# What to work on
Render the stored data lines below as a Markdown table with the columns "No." and "Line", numbering each row and omitting blank lines.

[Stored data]
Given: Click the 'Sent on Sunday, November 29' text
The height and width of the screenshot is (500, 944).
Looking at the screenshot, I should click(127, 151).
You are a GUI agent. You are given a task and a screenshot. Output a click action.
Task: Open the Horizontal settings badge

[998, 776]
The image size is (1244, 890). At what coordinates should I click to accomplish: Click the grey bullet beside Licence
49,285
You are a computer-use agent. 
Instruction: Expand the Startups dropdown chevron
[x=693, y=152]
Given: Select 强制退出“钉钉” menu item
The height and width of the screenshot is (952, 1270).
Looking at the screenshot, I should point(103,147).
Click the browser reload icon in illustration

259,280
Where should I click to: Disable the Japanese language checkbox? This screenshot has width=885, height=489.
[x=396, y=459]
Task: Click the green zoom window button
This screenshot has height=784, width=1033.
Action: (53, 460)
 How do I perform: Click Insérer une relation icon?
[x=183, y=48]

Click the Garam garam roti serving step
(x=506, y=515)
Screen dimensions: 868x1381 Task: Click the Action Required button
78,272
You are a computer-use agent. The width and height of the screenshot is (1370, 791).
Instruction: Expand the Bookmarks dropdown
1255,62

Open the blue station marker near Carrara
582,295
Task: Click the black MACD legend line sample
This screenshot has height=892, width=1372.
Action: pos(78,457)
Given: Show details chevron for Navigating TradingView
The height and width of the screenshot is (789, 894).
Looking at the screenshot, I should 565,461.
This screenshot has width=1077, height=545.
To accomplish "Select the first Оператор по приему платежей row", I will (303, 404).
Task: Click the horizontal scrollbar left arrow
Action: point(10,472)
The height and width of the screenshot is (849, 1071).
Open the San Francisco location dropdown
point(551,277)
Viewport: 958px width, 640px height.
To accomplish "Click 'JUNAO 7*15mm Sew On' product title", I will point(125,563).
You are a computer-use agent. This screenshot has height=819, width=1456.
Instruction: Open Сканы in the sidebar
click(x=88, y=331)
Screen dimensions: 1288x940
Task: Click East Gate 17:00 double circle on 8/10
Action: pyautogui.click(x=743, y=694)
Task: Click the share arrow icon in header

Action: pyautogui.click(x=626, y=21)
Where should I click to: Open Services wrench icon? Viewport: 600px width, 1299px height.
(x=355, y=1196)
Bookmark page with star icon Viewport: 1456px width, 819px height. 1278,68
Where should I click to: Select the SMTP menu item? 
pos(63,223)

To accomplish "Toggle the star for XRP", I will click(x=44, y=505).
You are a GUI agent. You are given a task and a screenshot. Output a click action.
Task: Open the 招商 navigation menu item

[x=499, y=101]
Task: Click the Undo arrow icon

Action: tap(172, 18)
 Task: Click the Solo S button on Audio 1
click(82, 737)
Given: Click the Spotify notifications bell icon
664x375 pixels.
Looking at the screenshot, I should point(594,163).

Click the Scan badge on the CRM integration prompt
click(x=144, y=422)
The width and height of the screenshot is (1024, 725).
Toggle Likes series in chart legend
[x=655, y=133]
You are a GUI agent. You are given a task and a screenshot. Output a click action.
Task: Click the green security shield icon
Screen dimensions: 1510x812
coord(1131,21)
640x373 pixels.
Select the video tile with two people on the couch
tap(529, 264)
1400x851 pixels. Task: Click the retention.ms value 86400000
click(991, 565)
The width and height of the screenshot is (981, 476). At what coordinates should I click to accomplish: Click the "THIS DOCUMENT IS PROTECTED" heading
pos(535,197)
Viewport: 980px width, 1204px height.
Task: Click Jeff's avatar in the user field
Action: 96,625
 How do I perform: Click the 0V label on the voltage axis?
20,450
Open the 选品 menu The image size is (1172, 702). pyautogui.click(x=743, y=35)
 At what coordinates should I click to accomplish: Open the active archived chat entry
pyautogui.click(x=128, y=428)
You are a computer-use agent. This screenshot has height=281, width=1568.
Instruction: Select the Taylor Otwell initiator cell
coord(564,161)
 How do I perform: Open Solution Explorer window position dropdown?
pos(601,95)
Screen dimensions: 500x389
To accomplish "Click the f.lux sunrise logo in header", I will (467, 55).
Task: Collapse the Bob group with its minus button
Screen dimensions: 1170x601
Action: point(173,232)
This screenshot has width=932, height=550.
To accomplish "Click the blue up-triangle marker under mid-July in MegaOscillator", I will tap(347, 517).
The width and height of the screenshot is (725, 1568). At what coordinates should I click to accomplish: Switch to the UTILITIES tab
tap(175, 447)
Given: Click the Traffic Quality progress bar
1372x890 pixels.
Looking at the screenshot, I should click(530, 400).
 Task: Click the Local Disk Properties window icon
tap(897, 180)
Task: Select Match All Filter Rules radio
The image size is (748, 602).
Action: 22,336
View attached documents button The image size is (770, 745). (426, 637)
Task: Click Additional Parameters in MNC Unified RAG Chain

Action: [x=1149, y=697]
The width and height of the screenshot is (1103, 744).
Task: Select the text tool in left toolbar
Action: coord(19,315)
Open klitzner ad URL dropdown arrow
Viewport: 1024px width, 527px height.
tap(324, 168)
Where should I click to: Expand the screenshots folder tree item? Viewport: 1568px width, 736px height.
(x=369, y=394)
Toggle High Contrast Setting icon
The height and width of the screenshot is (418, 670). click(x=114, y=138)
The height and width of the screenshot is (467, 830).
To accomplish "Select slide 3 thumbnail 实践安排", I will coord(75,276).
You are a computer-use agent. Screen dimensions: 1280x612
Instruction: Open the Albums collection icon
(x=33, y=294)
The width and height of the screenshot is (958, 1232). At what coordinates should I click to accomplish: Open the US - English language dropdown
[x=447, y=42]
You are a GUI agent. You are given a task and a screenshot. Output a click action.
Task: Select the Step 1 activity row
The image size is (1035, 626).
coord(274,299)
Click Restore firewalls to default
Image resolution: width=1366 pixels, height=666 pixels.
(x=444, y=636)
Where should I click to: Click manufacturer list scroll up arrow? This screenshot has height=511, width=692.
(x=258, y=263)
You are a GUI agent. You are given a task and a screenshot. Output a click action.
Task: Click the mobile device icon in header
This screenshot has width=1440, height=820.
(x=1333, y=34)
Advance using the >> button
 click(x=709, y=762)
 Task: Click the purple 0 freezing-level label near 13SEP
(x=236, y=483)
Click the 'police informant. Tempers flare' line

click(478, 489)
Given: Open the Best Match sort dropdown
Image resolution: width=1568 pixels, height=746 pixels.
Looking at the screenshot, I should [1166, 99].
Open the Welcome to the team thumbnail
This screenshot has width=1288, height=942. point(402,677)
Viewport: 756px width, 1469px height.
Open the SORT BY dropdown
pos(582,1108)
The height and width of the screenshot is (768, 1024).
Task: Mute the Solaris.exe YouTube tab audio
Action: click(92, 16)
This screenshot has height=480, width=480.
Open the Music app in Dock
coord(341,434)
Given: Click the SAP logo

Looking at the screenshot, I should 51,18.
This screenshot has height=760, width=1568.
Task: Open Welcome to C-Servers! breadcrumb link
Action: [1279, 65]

# Full answer
| No. | Line |
|---|---|
| 1 | Given: Click the 'Sent on Sunday, November 29' text |
| 2 | The height and width of the screenshot is (500, 944). |
| 3 | Looking at the screenshot, I should click(127, 151). |
| 4 | You are a GUI agent. You are given a task and a screenshot. Output a click action. |
| 5 | Task: Open the Horizontal settings badge |
| 6 | [998, 776] |
| 7 | The image size is (1244, 890). At what coordinates should I click to accomplish: Click the grey bullet beside Licence |
| 8 | 49,285 |
| 9 | You are a computer-use agent.  |
| 10 | Instruction: Expand the Startups dropdown chevron |
| 11 | [x=693, y=152] |
| 12 | Given: Select 强制退出“钉钉” menu item |
| 13 | The height and width of the screenshot is (952, 1270). |
| 14 | Looking at the screenshot, I should point(103,147). |
| 15 | Click the browser reload icon in illustration |
| 16 | 259,280 |
| 17 | Where should I click to: Disable the Japanese language checkbox? This screenshot has width=885, height=489. |
| 18 | [x=396, y=459] |
| 19 | Task: Click the green zoom window button |
| 20 | This screenshot has height=784, width=1033. |
| 21 | Action: (53, 460) |
| 22 |  How do I perform: Click Insérer une relation icon? |
| 23 | [x=183, y=48] |
| 24 | Click the Garam garam roti serving step |
| 25 | (x=506, y=515) |
| 26 | Screen dimensions: 868x1381 Task: Click the Action Required button |
| 27 | 78,272 |
| 28 | You are a computer-use agent. The width and height of the screenshot is (1370, 791). |
| 29 | Instruction: Expand the Bookmarks dropdown |
| 30 | 1255,62 |
| 31 | Open the blue station marker near Carrara |
| 32 | 582,295 |
| 33 | Task: Click the black MACD legend line sample |
| 34 | This screenshot has height=892, width=1372. |
| 35 | Action: pos(78,457) |
| 36 | Given: Show details chevron for Navigating TradingView |
| 37 | The height and width of the screenshot is (789, 894). |
| 38 | Looking at the screenshot, I should 565,461. |
| 39 | This screenshot has width=1077, height=545. |
| 40 | To accomplish "Select the first Оператор по приему платежей row", I will (303, 404). |
| 41 | Task: Click the horizontal scrollbar left arrow |
| 42 | Action: point(10,472) |
| 43 | The height and width of the screenshot is (849, 1071). |
| 44 | Open the San Francisco location dropdown |
| 45 | point(551,277) |
| 46 | Viewport: 958px width, 640px height. |
| 47 | To accomplish "Click 'JUNAO 7*15mm Sew On' product title", I will point(125,563). |
| 48 | You are a computer-use agent. This screenshot has height=819, width=1456. |
| 49 | Instruction: Open Сканы in the sidebar |
| 50 | click(x=88, y=331) |
| 51 | Screen dimensions: 1288x940 |
| 52 | Task: Click East Gate 17:00 double circle on 8/10 |
| 53 | Action: pyautogui.click(x=743, y=694) |
| 54 | Task: Click the share arrow icon in header |
| 55 | Action: pyautogui.click(x=626, y=21) |
| 56 | Where should I click to: Open Services wrench icon? Viewport: 600px width, 1299px height. |
| 57 | (x=355, y=1196) |
| 58 | Bookmark page with star icon Viewport: 1456px width, 819px height. 1278,68 |
| 59 | Where should I click to: Select the SMTP menu item?  |
| 60 | pos(63,223) |
| 61 | To accomplish "Toggle the star for XRP", I will click(x=44, y=505). |
| 62 | You are a GUI agent. You are given a task and a screenshot. Output a click action. |
| 63 | Task: Open the 招商 navigation menu item |
| 64 | [x=499, y=101] |
| 65 | Task: Click the Undo arrow icon |
| 66 | Action: tap(172, 18) |
| 67 |  Task: Click the Solo S button on Audio 1 |
| 68 | click(82, 737) |
| 69 | Given: Click the Spotify notifications bell icon |
| 70 | 664x375 pixels. |
| 71 | Looking at the screenshot, I should point(594,163). |
| 72 | Click the Scan badge on the CRM integration prompt |
| 73 | click(x=144, y=422) |
| 74 | The width and height of the screenshot is (1024, 725). |
| 75 | Toggle Likes series in chart legend |
| 76 | [x=655, y=133] |
| 77 | You are a GUI agent. You are given a task and a screenshot. Output a click action. |
| 78 | Task: Click the green security shield icon |
| 79 | Screen dimensions: 1510x812 |
| 80 | coord(1131,21) |
| 81 | 640x373 pixels. |
| 82 | Select the video tile with two people on the couch |
| 83 | tap(529, 264) |
| 84 | 1400x851 pixels. Task: Click the retention.ms value 86400000 |
| 85 | click(991, 565) |
| 86 | The width and height of the screenshot is (981, 476). At what coordinates should I click to accomplish: Click the "THIS DOCUMENT IS PROTECTED" heading |
| 87 | pos(535,197) |
| 88 | Viewport: 980px width, 1204px height. |
| 89 | Task: Click Jeff's avatar in the user field |
| 90 | Action: 96,625 |
| 91 |  How do I perform: Click the 0V label on the voltage axis? |
| 92 | 20,450 |
| 93 | Open the 选品 menu The image size is (1172, 702). pyautogui.click(x=743, y=35) |
| 94 |  At what coordinates should I click to accomplish: Open the active archived chat entry |
| 95 | pyautogui.click(x=128, y=428) |
| 96 | You are a computer-use agent. This screenshot has height=281, width=1568. |
| 97 | Instruction: Select the Taylor Otwell initiator cell |
| 98 | coord(564,161) |
| 99 |  How do I perform: Open Solution Explorer window position dropdown? |
| 100 | pos(601,95) |
| 101 | Screen dimensions: 500x389 |
| 102 | To accomplish "Click the f.lux sunrise logo in header", I will (467, 55). |
| 103 | Task: Collapse the Bob group with its minus button |
| 104 | Screen dimensions: 1170x601 |
| 105 | Action: point(173,232) |
| 106 | This screenshot has width=932, height=550. |
| 107 | To accomplish "Click the blue up-triangle marker under mid-July in MegaOscillator", I will tap(347, 517). |
| 108 | The width and height of the screenshot is (725, 1568). At what coordinates should I click to accomplish: Switch to the UTILITIES tab |
| 109 | tap(175, 447) |
| 110 | Given: Click the Traffic Quality progress bar |
| 111 | 1372x890 pixels. |
| 112 | Looking at the screenshot, I should click(530, 400). |
| 113 |  Task: Click the Local Disk Properties window icon |
| 114 | tap(897, 180) |
| 115 | Task: Select Match All Filter Rules radio |
| 116 | The image size is (748, 602). |
| 117 | Action: 22,336 |
| 118 | View attached documents button The image size is (770, 745). (426, 637) |
| 119 | Task: Click Additional Parameters in MNC Unified RAG Chain |
| 120 | Action: [x=1149, y=697] |
| 121 | The width and height of the screenshot is (1103, 744). |
| 122 | Task: Select the text tool in left toolbar |
| 123 | Action: coord(19,315) |
| 124 | Open klitzner ad URL dropdown arrow |
| 125 | Viewport: 1024px width, 527px height. |
| 126 | tap(324, 168) |
| 127 | Where should I click to: Expand the screenshots folder tree item? Viewport: 1568px width, 736px height. |
| 128 | (x=369, y=394) |
| 129 | Toggle High Contrast Setting icon |
| 130 | The height and width of the screenshot is (418, 670). click(x=114, y=138) |
| 131 | The height and width of the screenshot is (467, 830). |
| 132 | To accomplish "Select slide 3 thumbnail 实践安排", I will coord(75,276). |
| 133 | You are a computer-use agent. Screen dimensions: 1280x612 |
| 134 | Instruction: Open the Albums collection icon |
| 135 | (x=33, y=294) |
| 136 | The width and height of the screenshot is (958, 1232). At what coordinates should I click to accomplish: Open the US - English language dropdown |
| 137 | [x=447, y=42] |
| 138 | You are a GUI agent. You are given a task and a screenshot. Output a click action. |
| 139 | Task: Select the Step 1 activity row |
| 140 | The image size is (1035, 626). |
| 141 | coord(274,299) |
| 142 | Click Restore firewalls to default |
| 143 | Image resolution: width=1366 pixels, height=666 pixels. |
| 144 | (x=444, y=636) |
| 145 | Where should I click to: Click manufacturer list scroll up arrow? This screenshot has height=511, width=692. |
| 146 | (x=258, y=263) |
| 147 | You are a GUI agent. You are given a task and a screenshot. Output a click action. |
| 148 | Task: Click the mobile device icon in header |
| 149 | This screenshot has width=1440, height=820. |
| 150 | (x=1333, y=34) |
| 151 | Advance using the >> button |
| 152 |  click(x=709, y=762) |
| 153 |  Task: Click the purple 0 freezing-level label near 13SEP |
| 154 | (x=236, y=483) |
| 155 | Click the 'police informant. Tempers flare' line |
| 156 | click(478, 489) |
| 157 | Given: Open the Best Match sort dropdown |
| 158 | Image resolution: width=1568 pixels, height=746 pixels. |
| 159 | Looking at the screenshot, I should [1166, 99]. |
| 160 | Open the Welcome to the team thumbnail |
| 161 | This screenshot has width=1288, height=942. point(402,677) |
| 162 | Viewport: 756px width, 1469px height. |
| 163 | Open the SORT BY dropdown |
| 164 | pos(582,1108) |
| 165 | The height and width of the screenshot is (768, 1024). |
| 166 | Task: Mute the Solaris.exe YouTube tab audio |
| 167 | Action: click(92, 16) |
| 168 | This screenshot has height=480, width=480. |
| 169 | Open the Music app in Dock |
| 170 | coord(341,434) |
| 171 | Given: Click the SAP logo |
| 172 | Looking at the screenshot, I should 51,18. |
| 173 | This screenshot has height=760, width=1568. |
| 174 | Task: Open Welcome to C-Servers! breadcrumb link |
| 175 | Action: [1279, 65] |